São Paulo – A escritora egípcia Andrée Chedid, falecida em 2011, teve seu primeiro livro traduzido oficialmente para o português. Lançado este mês pela editora Martin Claret, “O Menino Múltiplo” (L’Enfant multiple), escrito na década de 1980, está à venda nas principais livrarias brasileiras, traduzido do francês pela brasileira Carla de Mojana di Cologna Renard.
A tradução do livro foi parte da tese de mestrado de Renard, no programa Estudos Linguísticos, Literários e Tradutológicos em Francês da Universidade de São Paulo (USP). “Conheci a Andrée Chedid por meio da obra do seu neto, Matthieu Chedid, um músico conhecido do público francês. Acabei me identificando porque também tenho origens egípcias: minha mãe e meus avós nasceram no país e se mudaram para o Brasil”, contou a tradutora à reportagem da ANBA.
Rapidamente, a jornalista formada pela Fundação Cásper Líbero que abandonou a carreira para se dedicar à tradução, mergulhou nos livros da escritora, que aborda temas sociais em um estilo literário bem ligado à poesia – até seus romances têm influência poética, segundo Renard. Ao mesmo tempo, acompanhava a obra de Matthieu Chedid, que acabou encontrando, por coincidência, durante um show que o músico francês fez em São Paulo.

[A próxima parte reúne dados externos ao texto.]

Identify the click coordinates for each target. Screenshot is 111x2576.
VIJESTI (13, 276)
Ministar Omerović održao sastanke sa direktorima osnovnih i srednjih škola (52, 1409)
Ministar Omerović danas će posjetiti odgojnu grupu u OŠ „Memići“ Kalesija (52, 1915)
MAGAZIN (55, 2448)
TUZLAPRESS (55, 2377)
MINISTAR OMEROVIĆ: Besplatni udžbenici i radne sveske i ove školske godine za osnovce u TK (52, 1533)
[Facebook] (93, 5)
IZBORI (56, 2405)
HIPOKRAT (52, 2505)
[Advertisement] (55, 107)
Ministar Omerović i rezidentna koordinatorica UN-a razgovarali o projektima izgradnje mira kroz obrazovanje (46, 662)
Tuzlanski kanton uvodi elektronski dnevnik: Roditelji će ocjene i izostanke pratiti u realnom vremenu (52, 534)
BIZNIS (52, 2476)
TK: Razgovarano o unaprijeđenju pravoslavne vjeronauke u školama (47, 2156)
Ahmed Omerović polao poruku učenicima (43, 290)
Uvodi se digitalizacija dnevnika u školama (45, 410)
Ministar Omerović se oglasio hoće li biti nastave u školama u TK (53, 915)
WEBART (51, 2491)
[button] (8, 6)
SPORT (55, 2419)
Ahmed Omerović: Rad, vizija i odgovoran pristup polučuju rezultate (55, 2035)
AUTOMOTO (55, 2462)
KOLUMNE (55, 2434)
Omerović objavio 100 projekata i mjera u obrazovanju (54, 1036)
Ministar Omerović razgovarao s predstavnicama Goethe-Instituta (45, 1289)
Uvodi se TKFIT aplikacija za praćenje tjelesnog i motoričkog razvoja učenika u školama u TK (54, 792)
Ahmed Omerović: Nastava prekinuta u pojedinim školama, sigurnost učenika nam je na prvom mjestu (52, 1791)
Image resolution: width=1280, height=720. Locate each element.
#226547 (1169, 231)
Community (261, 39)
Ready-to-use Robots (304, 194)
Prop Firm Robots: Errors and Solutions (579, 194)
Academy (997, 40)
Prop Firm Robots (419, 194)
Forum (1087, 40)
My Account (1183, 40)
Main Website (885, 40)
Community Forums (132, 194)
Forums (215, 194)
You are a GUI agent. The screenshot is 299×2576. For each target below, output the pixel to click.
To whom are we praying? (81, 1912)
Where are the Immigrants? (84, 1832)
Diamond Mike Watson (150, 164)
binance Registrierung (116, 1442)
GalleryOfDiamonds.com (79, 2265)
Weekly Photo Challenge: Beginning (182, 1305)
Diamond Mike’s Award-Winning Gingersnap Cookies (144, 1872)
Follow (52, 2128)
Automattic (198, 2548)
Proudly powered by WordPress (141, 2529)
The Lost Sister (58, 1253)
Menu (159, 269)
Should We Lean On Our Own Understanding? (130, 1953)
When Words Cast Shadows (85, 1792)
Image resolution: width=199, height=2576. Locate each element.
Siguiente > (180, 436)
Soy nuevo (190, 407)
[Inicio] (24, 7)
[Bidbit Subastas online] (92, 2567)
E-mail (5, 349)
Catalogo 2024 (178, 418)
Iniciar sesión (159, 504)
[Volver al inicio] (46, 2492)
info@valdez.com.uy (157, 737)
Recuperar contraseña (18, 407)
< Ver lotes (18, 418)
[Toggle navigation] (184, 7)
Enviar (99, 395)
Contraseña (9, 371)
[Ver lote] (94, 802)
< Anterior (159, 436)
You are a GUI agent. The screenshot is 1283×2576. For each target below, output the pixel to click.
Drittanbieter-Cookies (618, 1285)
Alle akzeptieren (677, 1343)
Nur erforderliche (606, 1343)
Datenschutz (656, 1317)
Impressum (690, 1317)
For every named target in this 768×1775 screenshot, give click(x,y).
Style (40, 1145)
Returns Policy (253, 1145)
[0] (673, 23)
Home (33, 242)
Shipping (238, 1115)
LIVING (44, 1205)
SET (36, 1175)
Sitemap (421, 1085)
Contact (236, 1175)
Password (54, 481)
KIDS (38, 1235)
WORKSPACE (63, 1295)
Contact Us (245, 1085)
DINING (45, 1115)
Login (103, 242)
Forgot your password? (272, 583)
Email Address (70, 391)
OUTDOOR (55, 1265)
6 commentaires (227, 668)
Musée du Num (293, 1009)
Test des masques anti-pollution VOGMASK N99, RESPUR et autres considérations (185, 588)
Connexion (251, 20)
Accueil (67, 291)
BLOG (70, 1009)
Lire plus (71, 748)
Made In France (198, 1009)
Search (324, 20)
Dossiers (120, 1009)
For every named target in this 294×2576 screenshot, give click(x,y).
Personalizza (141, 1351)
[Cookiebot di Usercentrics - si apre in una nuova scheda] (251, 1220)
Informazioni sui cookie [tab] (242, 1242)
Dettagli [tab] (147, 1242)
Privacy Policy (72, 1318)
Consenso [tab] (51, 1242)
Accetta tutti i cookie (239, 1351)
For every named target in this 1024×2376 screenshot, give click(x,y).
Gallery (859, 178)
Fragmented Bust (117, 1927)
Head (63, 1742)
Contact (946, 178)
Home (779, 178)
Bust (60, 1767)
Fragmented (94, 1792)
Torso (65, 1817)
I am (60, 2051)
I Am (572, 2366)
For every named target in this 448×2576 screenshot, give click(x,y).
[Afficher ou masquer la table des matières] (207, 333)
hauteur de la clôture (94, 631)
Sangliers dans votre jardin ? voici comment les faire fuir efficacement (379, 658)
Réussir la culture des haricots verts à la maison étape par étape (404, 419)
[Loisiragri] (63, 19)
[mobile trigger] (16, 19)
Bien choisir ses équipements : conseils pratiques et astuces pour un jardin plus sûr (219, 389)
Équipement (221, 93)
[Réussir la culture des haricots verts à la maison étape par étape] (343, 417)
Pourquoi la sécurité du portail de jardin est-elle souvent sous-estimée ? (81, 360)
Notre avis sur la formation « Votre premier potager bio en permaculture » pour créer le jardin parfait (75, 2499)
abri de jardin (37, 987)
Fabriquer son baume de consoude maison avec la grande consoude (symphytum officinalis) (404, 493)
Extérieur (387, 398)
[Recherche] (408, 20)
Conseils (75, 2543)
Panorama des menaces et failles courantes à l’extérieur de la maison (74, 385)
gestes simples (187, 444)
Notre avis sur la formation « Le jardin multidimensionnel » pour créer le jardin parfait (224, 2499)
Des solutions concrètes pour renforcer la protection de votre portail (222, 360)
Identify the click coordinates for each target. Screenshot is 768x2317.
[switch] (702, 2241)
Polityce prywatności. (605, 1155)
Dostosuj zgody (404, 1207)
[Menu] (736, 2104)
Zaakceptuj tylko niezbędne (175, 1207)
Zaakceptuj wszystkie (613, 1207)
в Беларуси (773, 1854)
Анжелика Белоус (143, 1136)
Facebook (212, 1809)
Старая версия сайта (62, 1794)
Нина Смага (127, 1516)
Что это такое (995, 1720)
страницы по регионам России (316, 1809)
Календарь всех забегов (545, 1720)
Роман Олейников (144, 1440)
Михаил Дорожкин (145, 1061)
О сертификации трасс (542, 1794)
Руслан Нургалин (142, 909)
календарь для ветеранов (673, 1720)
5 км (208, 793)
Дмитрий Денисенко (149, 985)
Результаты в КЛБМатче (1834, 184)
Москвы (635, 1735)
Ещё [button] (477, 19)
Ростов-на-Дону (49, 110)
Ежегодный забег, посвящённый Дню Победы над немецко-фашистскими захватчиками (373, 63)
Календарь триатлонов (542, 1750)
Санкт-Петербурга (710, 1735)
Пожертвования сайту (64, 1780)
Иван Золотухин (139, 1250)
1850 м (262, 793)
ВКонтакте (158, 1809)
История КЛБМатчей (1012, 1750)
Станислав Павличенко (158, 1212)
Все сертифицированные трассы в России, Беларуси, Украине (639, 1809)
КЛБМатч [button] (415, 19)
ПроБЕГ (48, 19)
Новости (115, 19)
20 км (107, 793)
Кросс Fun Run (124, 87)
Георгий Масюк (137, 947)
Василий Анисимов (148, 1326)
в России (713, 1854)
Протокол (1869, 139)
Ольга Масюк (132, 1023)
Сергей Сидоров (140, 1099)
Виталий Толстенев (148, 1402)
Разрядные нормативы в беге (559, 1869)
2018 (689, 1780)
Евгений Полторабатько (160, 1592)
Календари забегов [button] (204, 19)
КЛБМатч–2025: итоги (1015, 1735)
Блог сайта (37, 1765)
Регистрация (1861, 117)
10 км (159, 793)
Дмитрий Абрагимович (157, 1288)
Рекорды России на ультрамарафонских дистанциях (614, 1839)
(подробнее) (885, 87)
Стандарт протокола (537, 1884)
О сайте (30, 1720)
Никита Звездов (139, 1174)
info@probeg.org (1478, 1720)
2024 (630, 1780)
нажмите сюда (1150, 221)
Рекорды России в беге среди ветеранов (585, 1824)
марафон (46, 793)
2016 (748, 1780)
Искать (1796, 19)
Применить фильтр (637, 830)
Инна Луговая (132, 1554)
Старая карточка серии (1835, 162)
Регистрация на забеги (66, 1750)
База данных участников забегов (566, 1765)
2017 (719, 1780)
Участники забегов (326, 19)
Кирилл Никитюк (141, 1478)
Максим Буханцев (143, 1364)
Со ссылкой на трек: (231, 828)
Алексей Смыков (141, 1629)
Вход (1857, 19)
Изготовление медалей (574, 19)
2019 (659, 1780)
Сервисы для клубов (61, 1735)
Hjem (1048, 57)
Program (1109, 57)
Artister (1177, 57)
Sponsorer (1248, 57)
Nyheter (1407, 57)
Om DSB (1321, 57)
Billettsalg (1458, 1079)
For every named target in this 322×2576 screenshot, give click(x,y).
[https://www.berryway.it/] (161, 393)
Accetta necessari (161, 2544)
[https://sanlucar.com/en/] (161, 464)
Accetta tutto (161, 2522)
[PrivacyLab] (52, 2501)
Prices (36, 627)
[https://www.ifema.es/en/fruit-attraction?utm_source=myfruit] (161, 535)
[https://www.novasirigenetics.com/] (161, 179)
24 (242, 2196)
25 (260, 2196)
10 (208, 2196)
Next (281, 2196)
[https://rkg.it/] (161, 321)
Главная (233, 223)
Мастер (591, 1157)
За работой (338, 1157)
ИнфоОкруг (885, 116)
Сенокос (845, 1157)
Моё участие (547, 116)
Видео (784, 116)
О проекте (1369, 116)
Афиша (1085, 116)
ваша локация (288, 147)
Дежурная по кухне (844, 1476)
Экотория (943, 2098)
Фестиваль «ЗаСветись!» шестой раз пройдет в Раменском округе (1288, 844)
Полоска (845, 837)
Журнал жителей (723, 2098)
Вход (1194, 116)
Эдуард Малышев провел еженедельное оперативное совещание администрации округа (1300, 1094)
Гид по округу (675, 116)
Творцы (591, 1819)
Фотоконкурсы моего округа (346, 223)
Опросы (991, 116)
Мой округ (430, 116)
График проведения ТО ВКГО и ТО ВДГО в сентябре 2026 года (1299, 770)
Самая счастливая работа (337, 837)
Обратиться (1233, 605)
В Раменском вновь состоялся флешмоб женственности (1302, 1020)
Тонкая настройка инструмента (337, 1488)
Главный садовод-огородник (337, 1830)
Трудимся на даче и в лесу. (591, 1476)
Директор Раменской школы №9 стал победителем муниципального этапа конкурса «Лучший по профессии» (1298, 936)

“O Matthieu é muito ligado à avó. Eu estava querendo começar a fazer traduções literárias e ele me estimulou a traduzir um livro da Andrée, que ainda não tinha nenhuma obra disponível em português”, conta a tradutora.
Renard conta que, além de prazerosa, a tradução de “O Menino Múltiplo” foi um desafio, uma vez que o estilo da escritora, poético e com certa musicalidade, precisava ser mantido. “A Andrée escrevia com um dicionário ao lado, procurando palavras que dessem um ritmo ao seu texto. Procurei fazer o mesmo na versão em português, buscando a palavra certa para manter a musicalidade. Traduzir não é apenas manter o sentido, é também um ato de criação”, diz a tradutora, que aconselha ler o livro em voz alta.
A história
Segundo Renard, a escolha de “O Menino Múltiplo”, entre toda a obra da autora, se deve pelo fato de o livro ter um pouco a ver com o Brasil. O romance conta a história de Omar-Jo, filho de um pai muçulmano egípcio e uma mãe católica libanesa, falecidos durante a guerra no Líbano, em 1987, após a explosão de um carro-bomba – que também deixa o menino de doze anos sem um dos braços. A tragédia fez com que seu avô, um trovador, o levasse a Paris, onde o encontro do Oriente com o Ocidente mexe com a vida do garoto.
“Embora escrito na década de 80, o texto de Chedid se revelou bem atual. A dura realidade de muitos refugiados no atual cenário que vivemos”, conta Mayara Zucheli, assistente editorial na Editora Martin Claret.
Ela diz que o pessoal da editora ficou atônito com o fato de não existir nenhuma tradução da obra da autora, contemplada com mais de vinte prêmios literários, no Brasil. “A tradutora que entrou em contato conosco e ofereceu a sua tradução”, explica.
Poeta, romancista, novelista e dramaturga, Andrée Chedid tem origem libanesa, mas nasceu no Cairo em 1920. Aos 26 anos se mudou para a capital francesa, onde produziu mais de 40 obras no francês – idioma que aprendeu desde pequena, pois sempre estudou em escola francesa. Dois de seus romances foram adaptados ao cinema: Le sixième jour e L’autre.
A tradução de L’Enfant multiple tem 265 páginas e tiragem inicial de três mil exemplares. Está disponível em livrarias físicas e online a preço de capa de R$ 49,90.